__Aim of the task__
Output the records in full, exactly as given.
*** Opening Supplied records ***
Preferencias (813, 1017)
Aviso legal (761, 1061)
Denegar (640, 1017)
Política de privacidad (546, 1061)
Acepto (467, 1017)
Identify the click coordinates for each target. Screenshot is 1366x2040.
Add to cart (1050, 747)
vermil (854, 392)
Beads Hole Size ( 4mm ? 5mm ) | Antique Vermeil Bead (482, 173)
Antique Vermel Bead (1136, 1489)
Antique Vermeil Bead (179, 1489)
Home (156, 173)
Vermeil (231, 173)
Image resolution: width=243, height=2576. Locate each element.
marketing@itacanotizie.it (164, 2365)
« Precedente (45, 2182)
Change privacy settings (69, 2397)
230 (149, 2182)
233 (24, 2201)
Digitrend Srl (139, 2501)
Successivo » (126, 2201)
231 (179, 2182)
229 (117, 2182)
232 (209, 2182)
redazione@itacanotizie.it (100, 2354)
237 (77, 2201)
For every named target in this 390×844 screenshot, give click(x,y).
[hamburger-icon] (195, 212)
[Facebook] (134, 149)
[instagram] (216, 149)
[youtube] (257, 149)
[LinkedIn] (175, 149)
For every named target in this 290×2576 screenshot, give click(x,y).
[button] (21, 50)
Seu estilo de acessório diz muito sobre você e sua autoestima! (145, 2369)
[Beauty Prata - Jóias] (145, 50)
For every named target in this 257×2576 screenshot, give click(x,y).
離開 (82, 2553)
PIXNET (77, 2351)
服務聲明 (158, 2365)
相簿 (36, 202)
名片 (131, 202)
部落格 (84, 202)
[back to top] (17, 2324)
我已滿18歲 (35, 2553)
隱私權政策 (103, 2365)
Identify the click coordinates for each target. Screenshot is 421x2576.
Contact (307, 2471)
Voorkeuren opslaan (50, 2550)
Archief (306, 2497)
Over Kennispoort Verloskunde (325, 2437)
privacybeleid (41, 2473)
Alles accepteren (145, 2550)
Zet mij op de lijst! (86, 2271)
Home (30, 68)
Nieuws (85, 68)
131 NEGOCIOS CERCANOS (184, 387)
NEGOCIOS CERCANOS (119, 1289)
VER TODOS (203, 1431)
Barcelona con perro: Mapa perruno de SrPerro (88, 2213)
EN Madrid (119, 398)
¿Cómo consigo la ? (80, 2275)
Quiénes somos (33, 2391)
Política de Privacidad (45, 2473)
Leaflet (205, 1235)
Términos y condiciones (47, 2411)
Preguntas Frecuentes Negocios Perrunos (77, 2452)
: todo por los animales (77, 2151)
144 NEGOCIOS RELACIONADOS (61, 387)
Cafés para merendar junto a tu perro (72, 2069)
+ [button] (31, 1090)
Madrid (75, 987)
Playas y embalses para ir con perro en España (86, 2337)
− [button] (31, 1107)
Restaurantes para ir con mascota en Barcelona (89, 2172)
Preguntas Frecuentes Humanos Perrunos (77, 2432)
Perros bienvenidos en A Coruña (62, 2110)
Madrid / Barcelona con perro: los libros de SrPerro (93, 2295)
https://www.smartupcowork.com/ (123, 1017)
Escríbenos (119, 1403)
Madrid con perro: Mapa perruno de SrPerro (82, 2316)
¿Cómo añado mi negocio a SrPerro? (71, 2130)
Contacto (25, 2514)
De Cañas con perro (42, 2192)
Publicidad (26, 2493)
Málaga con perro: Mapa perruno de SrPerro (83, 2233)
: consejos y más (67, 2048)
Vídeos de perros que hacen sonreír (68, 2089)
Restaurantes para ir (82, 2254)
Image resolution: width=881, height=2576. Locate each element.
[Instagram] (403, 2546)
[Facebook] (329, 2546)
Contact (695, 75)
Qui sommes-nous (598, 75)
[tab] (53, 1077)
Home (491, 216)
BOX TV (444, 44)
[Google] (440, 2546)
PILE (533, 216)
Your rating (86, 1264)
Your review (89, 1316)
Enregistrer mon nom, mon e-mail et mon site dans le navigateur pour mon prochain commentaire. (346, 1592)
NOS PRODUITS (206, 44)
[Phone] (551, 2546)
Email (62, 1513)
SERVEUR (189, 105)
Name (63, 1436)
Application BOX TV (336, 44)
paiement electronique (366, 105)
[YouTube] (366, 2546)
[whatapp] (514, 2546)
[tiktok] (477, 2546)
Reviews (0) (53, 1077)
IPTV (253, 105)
*** Closing Supplied records ***
__Exercise result__
Preferencias (813, 1017)
Aviso legal (761, 1061)
Denegar (640, 1017)
Política de privacidad (546, 1061)
Acepto (467, 1017)
Identify the click coordinates for each target. Screenshot is 1366x2040.
Add to cart (1050, 747)
vermil (854, 392)
Beads Hole Size ( 4mm ? 5mm ) | Antique Vermeil Bead (482, 173)
Antique Vermel Bead (1136, 1489)
Antique Vermeil Bead (179, 1489)
Home (156, 173)
Vermeil (231, 173)
Image resolution: width=243, height=2576. Locate each element.
marketing@itacanotizie.it (164, 2365)
« Precedente (45, 2182)
Change privacy settings (69, 2397)
230 (149, 2182)
233 (24, 2201)
Digitrend Srl (139, 2501)
Successivo » (126, 2201)
231 (179, 2182)
229 (117, 2182)
232 (209, 2182)
redazione@itacanotizie.it (100, 2354)
237 (77, 2201)
For every named target in this 390×844 screenshot, give click(x,y).
[hamburger-icon] (195, 212)
[Facebook] (134, 149)
[instagram] (216, 149)
[youtube] (257, 149)
[LinkedIn] (175, 149)
For every named target in this 290×2576 screenshot, give click(x,y).
[button] (21, 50)
Seu estilo de acessório diz muito sobre você e sua autoestima! (145, 2369)
[Beauty Prata - Jóias] (145, 50)
For every named target in this 257×2576 screenshot, give click(x,y).
離開 (82, 2553)
PIXNET (77, 2351)
服務聲明 (158, 2365)
相簿 (36, 202)
名片 (131, 202)
部落格 (84, 202)
[back to top] (17, 2324)
我已滿18歲 (35, 2553)
隱私權政策 (103, 2365)
Identify the click coordinates for each target. Screenshot is 421x2576.
Contact (307, 2471)
Voorkeuren opslaan (50, 2550)
Archief (306, 2497)
Over Kennispoort Verloskunde (325, 2437)
privacybeleid (41, 2473)
Alles accepteren (145, 2550)
Zet mij op de lijst! (86, 2271)
Home (30, 68)
Nieuws (85, 68)
131 NEGOCIOS CERCANOS (184, 387)
NEGOCIOS CERCANOS (119, 1289)
VER TODOS (203, 1431)
Barcelona con perro: Mapa perruno de SrPerro (88, 2213)
EN Madrid (119, 398)
¿Cómo consigo la ? (80, 2275)
Quiénes somos (33, 2391)
Política de Privacidad (45, 2473)
Leaflet (205, 1235)
Términos y condiciones (47, 2411)
Preguntas Frecuentes Negocios Perrunos (77, 2452)
: todo por los animales (77, 2151)
144 NEGOCIOS RELACIONADOS (61, 387)
Cafés para merendar junto a tu perro (72, 2069)
+ [button] (31, 1090)
Madrid (75, 987)
Playas y embalses para ir con perro en España (86, 2337)
− [button] (31, 1107)
Restaurantes para ir con mascota en Barcelona (89, 2172)
Preguntas Frecuentes Humanos Perrunos (77, 2432)
Perros bienvenidos en A Coruña (62, 2110)
Madrid / Barcelona con perro: los libros de SrPerro (93, 2295)
https://www.smartupcowork.com/ (123, 1017)
Escríbenos (119, 1403)
Madrid con perro: Mapa perruno de SrPerro (82, 2316)
¿Cómo añado mi negocio a SrPerro? (71, 2130)
Contacto (25, 2514)
De Cañas con perro (42, 2192)
Publicidad (26, 2493)
Málaga con perro: Mapa perruno de SrPerro (83, 2233)
: consejos y más (67, 2048)
Vídeos de perros que hacen sonreír (68, 2089)
Restaurantes para ir (82, 2254)
Image resolution: width=881, height=2576. Locate each element.
[Instagram] (403, 2546)
[Facebook] (329, 2546)
Contact (695, 75)
Qui sommes-nous (598, 75)
[tab] (53, 1077)
Home (491, 216)
BOX TV (444, 44)
[Google] (440, 2546)
PILE (533, 216)
Your rating (86, 1264)
Your review (89, 1316)
Enregistrer mon nom, mon e-mail et mon site dans le navigateur pour mon prochain commentaire. (346, 1592)
NOS PRODUITS (206, 44)
[Phone] (551, 2546)
Email (62, 1513)
SERVEUR (189, 105)
Name (63, 1436)
Application BOX TV (336, 44)
paiement electronique (366, 105)
[YouTube] (366, 2546)
[whatapp] (514, 2546)
[tiktok] (477, 2546)
Reviews (0) (53, 1077)
IPTV (253, 105)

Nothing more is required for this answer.